> [Direction] Express the lines from the one containing "Viewport: 781px width, 526px height." through the end of the lines as a two-column CSV with columns "prompt" and "target". Each row should pair a text with its answer, with each value in its own quoted field, line breaks turned into spaces, and pictures left out.

--- start of Available data ---

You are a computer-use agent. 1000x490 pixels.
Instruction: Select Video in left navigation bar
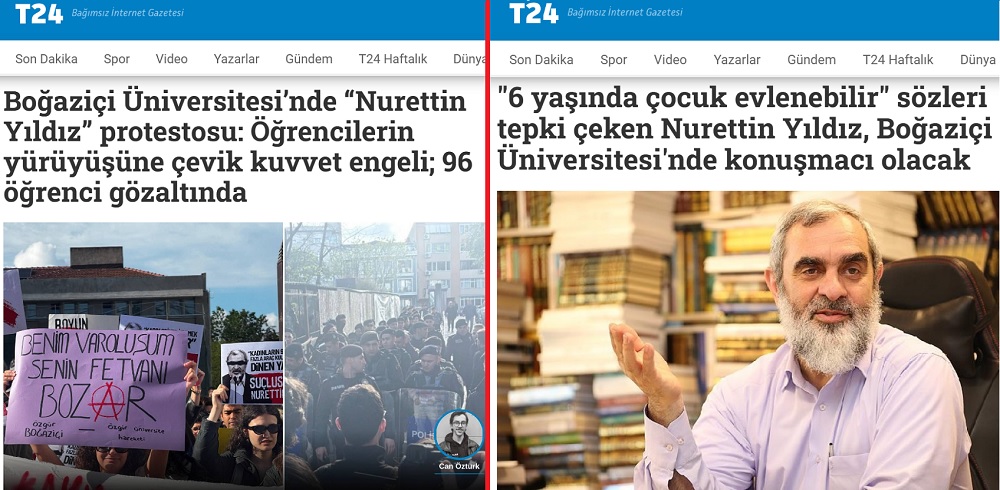point(172,59)

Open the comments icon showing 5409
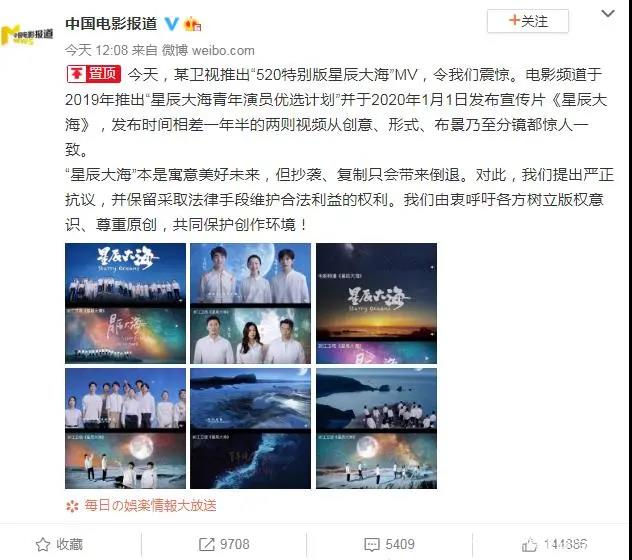point(372,544)
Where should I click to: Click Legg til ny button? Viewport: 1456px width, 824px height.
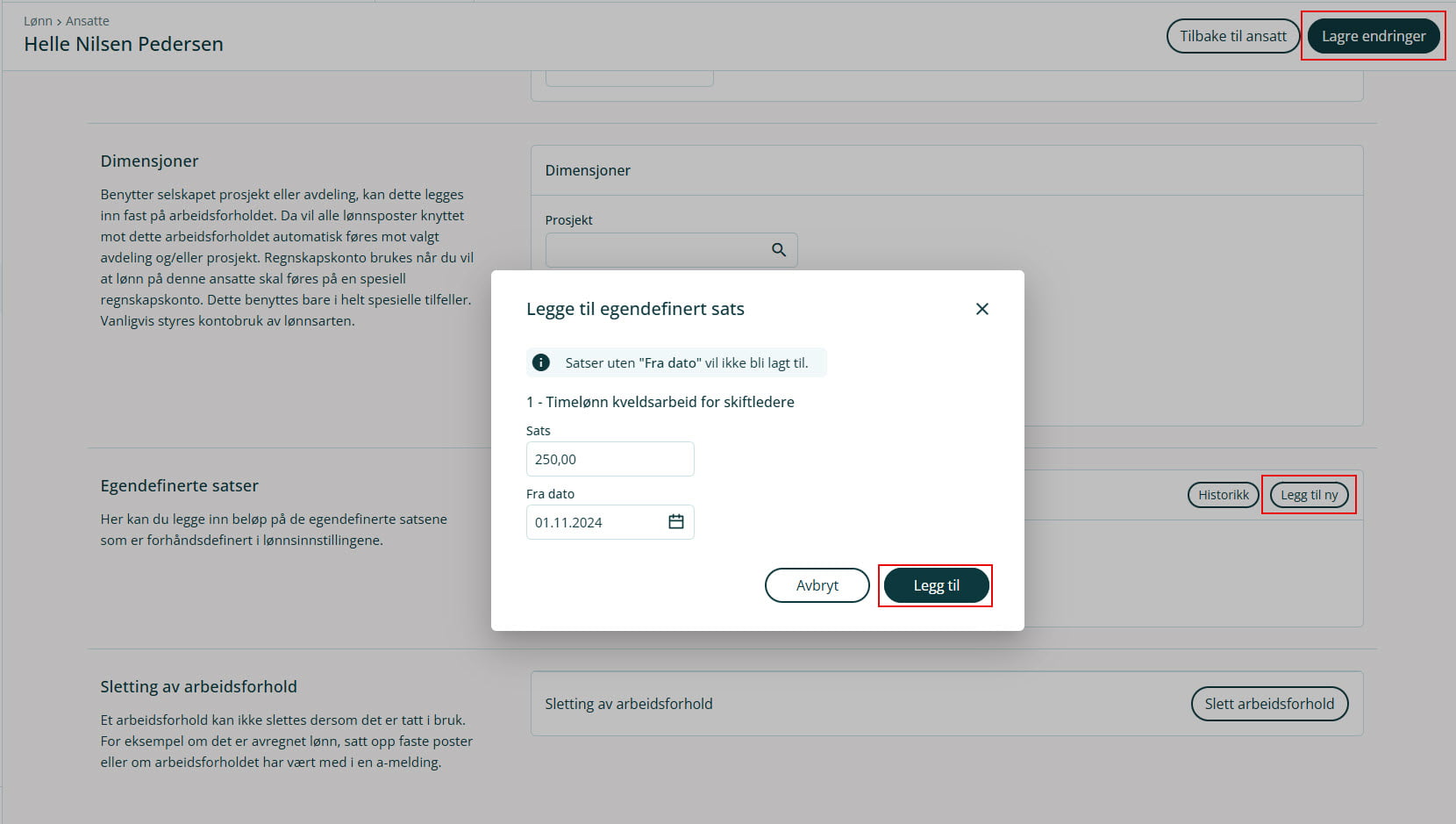pyautogui.click(x=1309, y=495)
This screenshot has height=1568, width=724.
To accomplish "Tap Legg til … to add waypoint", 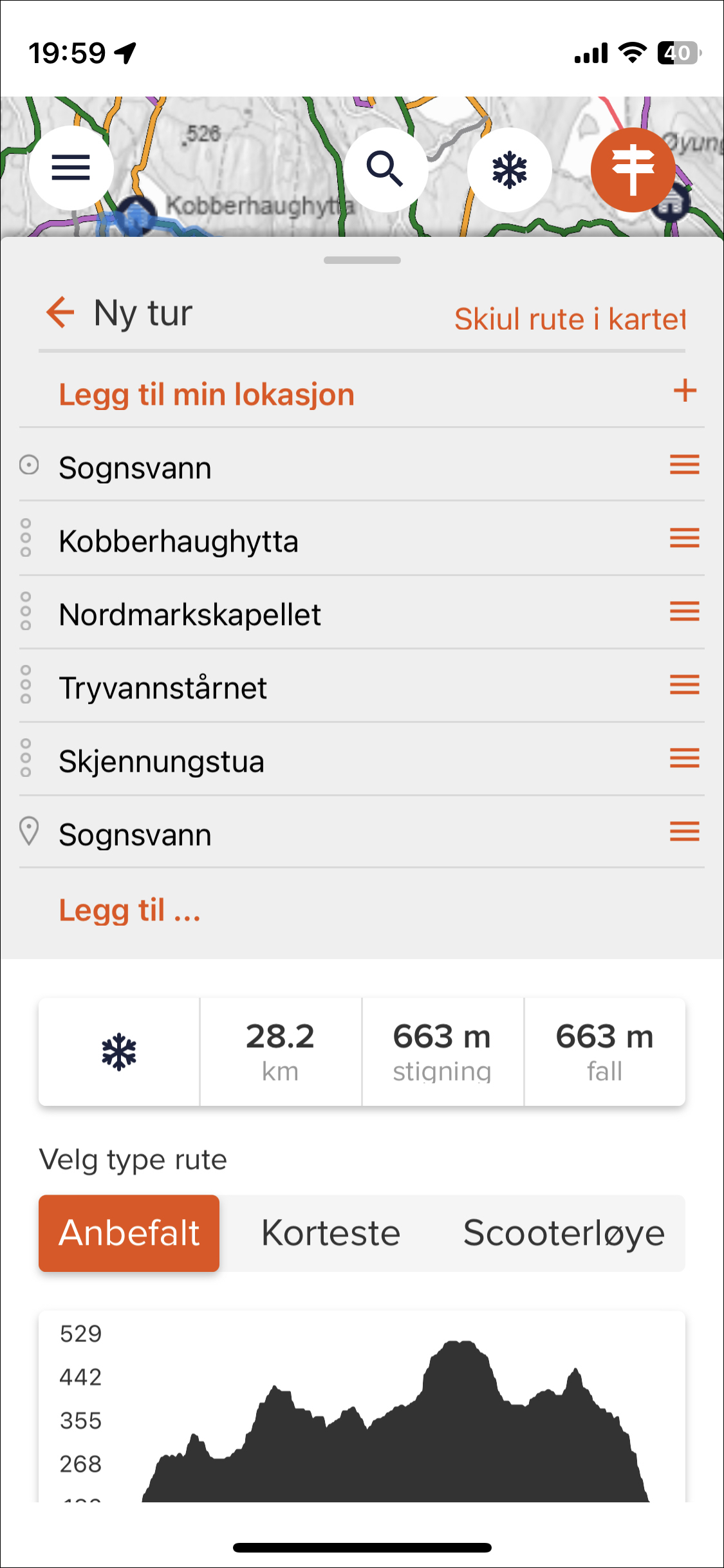I will pyautogui.click(x=130, y=910).
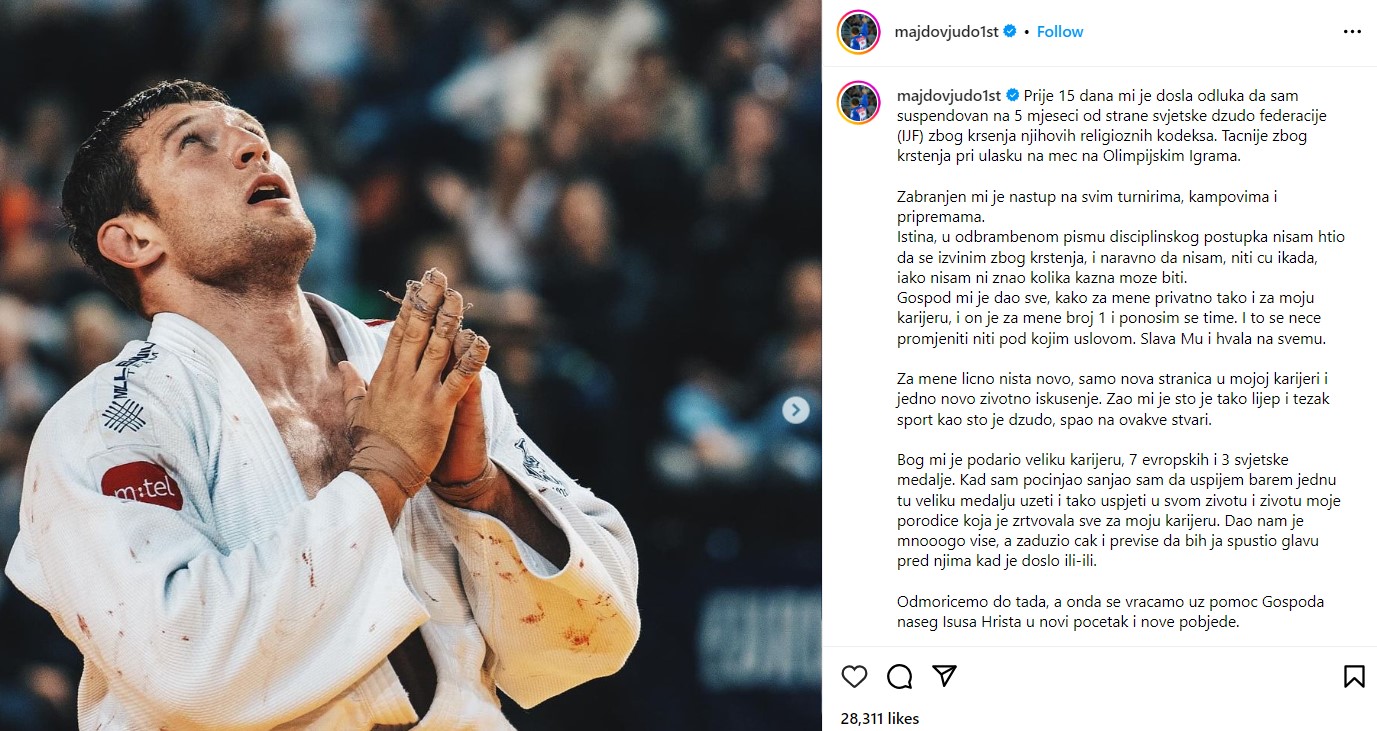
Task: Advance to the next photo with the arrow
Action: pyautogui.click(x=796, y=409)
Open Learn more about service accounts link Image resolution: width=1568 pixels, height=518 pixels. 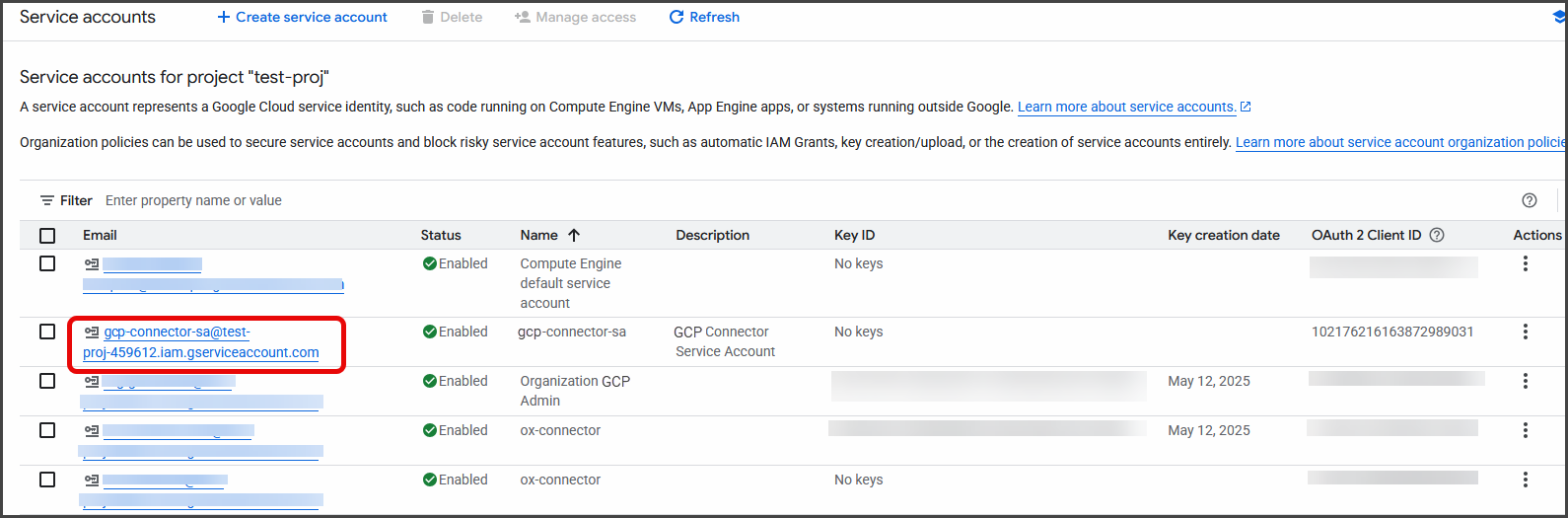(1126, 107)
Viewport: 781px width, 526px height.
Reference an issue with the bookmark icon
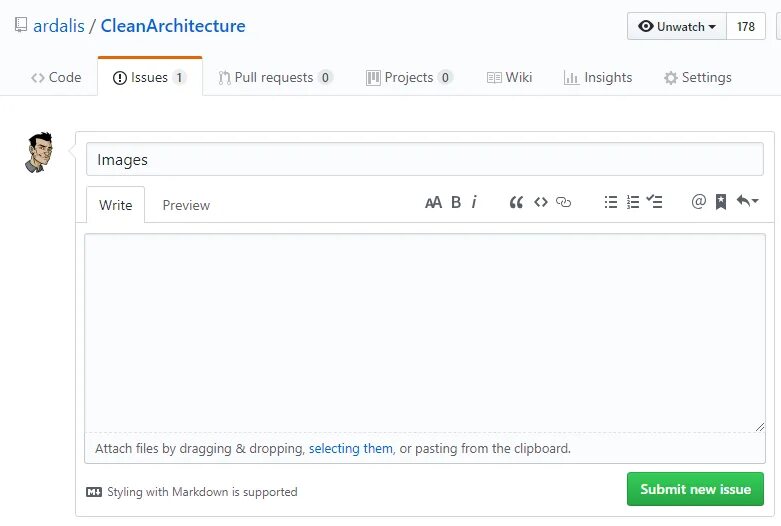(720, 202)
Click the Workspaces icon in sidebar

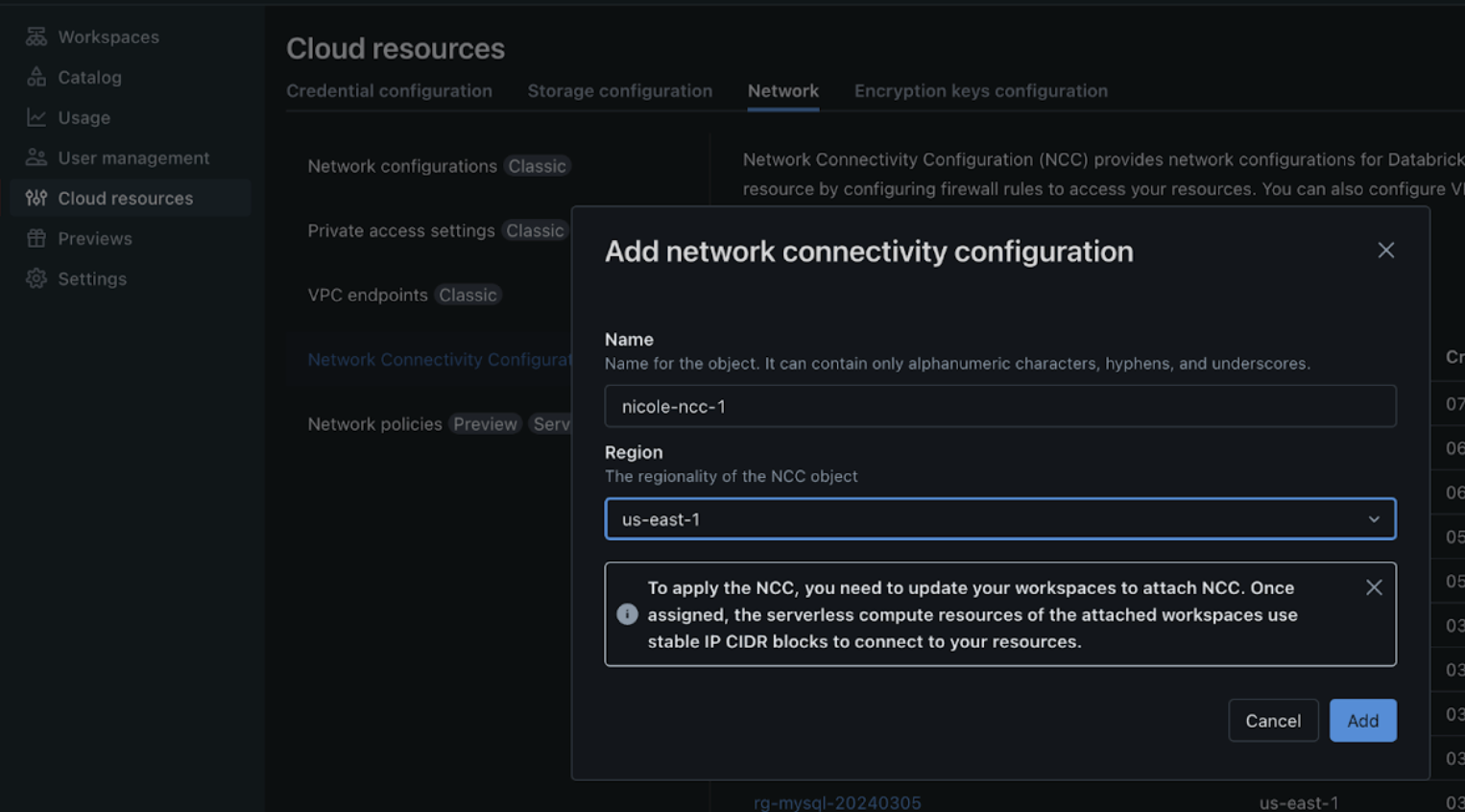pos(36,36)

--- end of Available data ---

> [Response to this exercise]
prompt,target
"Viewport: 781px width, 526px height. Reference an issue with the bookmark icon","(720, 202)"
"Click the Workspaces icon in sidebar","pos(36,36)"